Monitoring & Follow-up

  • Regularly monitor anti-TTG IgA titers and HbA1c levels at CD diagnosis and during follow-up to assess disease activity and metabolic control.
  • Screen for additional autoimmune comorbidities in T1D-CD patients, especially those with CD preceding T1D.

Risks

  • Risk of mucosal damage correlates with higher anti-TTG IgA titers and poor glycemic control.
  • Delayed or missed CD diagnosis in T1D patients may lead to increased autoimmune comorbidities and complications.

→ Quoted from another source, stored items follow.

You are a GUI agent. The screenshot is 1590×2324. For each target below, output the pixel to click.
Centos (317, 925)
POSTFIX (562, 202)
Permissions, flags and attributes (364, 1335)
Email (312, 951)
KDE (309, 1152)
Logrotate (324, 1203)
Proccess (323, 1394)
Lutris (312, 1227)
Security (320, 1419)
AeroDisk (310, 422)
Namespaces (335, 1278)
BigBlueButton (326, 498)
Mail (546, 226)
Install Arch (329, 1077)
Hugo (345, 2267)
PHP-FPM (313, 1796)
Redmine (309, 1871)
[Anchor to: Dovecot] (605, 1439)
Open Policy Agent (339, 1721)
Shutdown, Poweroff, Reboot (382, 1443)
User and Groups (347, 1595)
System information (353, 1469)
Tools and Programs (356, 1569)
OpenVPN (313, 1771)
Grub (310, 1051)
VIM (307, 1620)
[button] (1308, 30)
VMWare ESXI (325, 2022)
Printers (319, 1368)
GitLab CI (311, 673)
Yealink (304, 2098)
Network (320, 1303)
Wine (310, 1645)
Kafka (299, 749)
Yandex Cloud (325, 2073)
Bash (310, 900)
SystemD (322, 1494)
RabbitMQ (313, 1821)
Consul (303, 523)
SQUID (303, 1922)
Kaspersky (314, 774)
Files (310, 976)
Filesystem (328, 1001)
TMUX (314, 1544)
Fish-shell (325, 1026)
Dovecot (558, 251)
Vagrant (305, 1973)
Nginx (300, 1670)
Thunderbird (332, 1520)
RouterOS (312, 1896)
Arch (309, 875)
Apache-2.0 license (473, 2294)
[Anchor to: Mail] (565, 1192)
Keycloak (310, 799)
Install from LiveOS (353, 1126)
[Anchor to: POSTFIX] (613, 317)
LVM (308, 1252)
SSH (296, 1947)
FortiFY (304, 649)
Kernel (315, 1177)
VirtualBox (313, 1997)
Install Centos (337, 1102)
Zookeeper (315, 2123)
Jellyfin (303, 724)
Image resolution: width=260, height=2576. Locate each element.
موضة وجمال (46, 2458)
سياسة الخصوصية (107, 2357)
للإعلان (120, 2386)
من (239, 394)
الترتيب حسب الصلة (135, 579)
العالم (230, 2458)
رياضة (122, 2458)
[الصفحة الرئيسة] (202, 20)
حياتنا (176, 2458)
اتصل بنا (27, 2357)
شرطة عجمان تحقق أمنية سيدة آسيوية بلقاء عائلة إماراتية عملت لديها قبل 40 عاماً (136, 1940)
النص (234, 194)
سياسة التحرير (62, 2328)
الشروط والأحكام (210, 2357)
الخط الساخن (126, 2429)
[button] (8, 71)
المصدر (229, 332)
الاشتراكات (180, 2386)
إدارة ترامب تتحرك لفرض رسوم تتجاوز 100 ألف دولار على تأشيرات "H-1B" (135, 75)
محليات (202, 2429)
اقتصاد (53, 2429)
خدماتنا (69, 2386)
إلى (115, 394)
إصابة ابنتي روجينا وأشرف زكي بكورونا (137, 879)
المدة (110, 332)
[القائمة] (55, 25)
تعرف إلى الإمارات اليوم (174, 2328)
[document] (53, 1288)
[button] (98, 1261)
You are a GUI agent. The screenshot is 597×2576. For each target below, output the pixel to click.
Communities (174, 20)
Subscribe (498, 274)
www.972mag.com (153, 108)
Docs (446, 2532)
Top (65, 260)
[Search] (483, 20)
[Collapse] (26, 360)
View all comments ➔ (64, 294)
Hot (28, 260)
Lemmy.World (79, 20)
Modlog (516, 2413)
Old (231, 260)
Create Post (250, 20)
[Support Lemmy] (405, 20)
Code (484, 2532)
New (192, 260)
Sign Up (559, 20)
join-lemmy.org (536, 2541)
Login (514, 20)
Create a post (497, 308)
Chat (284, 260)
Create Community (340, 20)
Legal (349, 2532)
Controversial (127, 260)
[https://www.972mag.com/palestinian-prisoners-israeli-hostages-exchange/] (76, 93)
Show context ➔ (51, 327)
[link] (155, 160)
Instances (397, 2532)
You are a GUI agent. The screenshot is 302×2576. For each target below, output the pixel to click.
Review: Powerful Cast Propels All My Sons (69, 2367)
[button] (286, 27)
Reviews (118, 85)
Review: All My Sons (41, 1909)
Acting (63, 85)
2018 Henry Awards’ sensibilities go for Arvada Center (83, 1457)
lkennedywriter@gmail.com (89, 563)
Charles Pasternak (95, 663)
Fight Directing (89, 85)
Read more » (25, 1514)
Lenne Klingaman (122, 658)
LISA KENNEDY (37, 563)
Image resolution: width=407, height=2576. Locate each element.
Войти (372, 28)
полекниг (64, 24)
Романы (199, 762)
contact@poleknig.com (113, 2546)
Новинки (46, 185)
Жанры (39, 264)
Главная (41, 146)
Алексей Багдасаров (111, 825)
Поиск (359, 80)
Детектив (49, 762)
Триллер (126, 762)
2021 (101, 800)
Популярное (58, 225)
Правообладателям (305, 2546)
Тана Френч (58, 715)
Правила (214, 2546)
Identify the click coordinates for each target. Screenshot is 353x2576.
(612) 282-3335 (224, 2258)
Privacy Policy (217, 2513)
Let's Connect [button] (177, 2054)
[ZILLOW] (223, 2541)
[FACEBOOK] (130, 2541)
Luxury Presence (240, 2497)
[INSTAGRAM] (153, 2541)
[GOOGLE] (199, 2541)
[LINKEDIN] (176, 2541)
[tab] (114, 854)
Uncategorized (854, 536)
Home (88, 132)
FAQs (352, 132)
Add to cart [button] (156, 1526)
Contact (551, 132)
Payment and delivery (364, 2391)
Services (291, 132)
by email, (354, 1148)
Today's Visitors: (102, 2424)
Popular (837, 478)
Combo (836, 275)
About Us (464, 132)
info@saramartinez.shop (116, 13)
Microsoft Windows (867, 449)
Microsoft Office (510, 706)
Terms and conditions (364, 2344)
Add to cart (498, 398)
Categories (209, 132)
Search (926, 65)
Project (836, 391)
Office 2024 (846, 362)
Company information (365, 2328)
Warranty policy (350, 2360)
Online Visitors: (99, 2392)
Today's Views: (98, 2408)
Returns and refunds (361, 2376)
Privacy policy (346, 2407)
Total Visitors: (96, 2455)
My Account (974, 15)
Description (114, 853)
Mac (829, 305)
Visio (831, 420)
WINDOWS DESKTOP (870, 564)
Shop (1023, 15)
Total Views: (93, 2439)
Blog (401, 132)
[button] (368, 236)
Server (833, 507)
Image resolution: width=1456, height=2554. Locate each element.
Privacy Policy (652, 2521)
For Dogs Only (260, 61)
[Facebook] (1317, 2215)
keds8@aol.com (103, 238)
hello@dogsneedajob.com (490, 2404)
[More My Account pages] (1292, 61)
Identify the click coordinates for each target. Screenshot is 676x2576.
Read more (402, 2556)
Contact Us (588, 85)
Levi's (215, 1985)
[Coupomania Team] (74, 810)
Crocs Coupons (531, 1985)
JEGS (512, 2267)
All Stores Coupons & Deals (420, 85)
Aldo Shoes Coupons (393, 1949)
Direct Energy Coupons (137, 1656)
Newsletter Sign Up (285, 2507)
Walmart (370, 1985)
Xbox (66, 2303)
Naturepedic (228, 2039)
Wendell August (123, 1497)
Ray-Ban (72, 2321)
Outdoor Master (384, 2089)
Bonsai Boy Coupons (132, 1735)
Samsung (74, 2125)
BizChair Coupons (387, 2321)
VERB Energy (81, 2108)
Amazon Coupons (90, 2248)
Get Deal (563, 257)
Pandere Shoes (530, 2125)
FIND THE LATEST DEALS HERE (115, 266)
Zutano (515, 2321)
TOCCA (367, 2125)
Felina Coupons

Patient & Prescribing Data

Children and adolescents with T1D and newly diagnosed CD

Early diagnosis using anti-TTG IgA cutoff of 11x ULN can reduce need for biopsy; strict GFD adherence and glycemic control are critical to reduce mucosal damage and improve outcomes.

Clinical Best Practices

  • Implement routine anti-TTG IgA screening at T1D diagnosis and periodically thereafter.
  • Use anti-TTG IgA ≥11x ULN as a threshold for biopsy-free CD diagnosis in T1D patients, with confirmatory testing.
  • Screen CD patients for T1D, especially when CD precedes diabetes onset.
  • Monitor and manage glycemic control aggressively in T1D-CD patients to mitigate mucosal damage.
  • Assess and monitor for other autoimmune comorbidities in patients with dual diagnosis.